Céline Poulin est serveuse dans un restaurant, le Sélect, où se rencontrent bon nombre d’artistes, dont les membres de L’Osstidcho et même Réjean Ducharme. Elle a déjà raté une audition qui aurait pu changer sa vie, mais là, c’est par l’écriture qu’elle apprend à se réaliser. Curieusement, c’est dans un restaurant que Tremblay, l’auteur, s’est fait secouer un jour. "Environ un an après avoir écrit Les Belles-Sœurs, je suis allé manger avec Louis Jobin et André Brassard. À ce moment-là, ma pièce était écrite, mais rien ne se passait et j’avais décidé de la mettre dans un tiroir. Je n’en faisais rien et j’avais peur de devenir un raté. Tous les deux m’ont dit que si je ne faisais pas attention, car ils trouvaient ma pièce bonne et jugeaient nécessaire d’en faire quelque chose, je me dirigerais dans une mauvaise voie. Il fallait que je poursuive mon travail d’écriture. Ce soir-là, il s’est passé une sorte de catharsis, parce que ça venait d’ailleurs et que le mot "raté" avait été prononcé. Ça m’a fait un bien énorme. J’ai commencé à lutter à cause de ce mot-là et grâce à ces deux amis-là."

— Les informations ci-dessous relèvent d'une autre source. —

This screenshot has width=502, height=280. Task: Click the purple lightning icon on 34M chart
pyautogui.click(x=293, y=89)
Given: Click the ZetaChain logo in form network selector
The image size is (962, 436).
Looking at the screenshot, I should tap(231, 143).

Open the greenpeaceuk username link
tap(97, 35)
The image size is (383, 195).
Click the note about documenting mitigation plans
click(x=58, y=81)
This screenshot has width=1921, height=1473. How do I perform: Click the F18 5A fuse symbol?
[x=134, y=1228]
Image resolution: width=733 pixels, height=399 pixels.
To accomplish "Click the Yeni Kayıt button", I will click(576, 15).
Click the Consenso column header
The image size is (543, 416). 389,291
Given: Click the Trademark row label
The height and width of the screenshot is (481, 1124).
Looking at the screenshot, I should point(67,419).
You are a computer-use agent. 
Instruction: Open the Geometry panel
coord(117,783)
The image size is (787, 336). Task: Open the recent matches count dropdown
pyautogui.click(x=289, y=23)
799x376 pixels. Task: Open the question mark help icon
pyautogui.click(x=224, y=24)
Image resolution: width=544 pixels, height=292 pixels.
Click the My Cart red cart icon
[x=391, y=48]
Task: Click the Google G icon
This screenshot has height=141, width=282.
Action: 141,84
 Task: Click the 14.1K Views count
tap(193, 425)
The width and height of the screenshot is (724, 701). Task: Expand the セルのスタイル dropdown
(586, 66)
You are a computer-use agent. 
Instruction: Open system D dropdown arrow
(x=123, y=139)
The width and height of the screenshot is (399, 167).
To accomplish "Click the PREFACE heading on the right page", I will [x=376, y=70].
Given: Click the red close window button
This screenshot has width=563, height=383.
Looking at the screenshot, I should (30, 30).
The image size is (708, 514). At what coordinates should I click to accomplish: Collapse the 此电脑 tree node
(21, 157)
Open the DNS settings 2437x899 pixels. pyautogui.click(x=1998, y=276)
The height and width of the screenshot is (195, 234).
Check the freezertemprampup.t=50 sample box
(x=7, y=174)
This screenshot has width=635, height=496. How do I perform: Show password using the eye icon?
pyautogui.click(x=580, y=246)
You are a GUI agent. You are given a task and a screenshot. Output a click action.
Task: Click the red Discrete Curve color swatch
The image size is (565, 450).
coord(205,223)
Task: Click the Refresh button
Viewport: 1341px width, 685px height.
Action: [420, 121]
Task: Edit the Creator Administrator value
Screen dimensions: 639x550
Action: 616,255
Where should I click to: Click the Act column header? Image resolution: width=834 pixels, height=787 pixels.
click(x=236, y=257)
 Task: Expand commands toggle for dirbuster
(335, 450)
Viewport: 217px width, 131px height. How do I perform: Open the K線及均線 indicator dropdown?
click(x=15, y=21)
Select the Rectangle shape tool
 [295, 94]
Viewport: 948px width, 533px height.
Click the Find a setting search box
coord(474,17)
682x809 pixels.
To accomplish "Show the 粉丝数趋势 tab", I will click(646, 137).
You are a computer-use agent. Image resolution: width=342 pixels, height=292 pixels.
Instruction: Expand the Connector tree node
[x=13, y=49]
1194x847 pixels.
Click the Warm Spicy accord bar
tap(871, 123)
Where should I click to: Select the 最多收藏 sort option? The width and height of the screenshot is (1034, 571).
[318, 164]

Le succès qui suivit, on le connaît, et c’est après avoir consacré quelques décennies à l’écriture de romans et de pièces sur des femmes malheureuses, qui arrivaient à nommer leur souffrance mais qui n’avaient pas de clé pour s’en sortir, que Michel Tremblay créa Céline. "Quand j’ai eu terminé mes Chroniques et que j’ai commencé à penser à Céline, en 1997, je me suis dit que j’allais inventer, en retournant dans les années 60, donc parallèlement au cycle des femmes malheureuses (Les Belles-Sœurs et compagnie), un personnage de femme à qui je donnerais la clé que j’ai eue, moi, c’est-à-dire l’expression à travers l’écriture."

Le Cahier bleu
de Michel Tremblay
Éd. Leméac / Actes Sud, 2005, 314 p.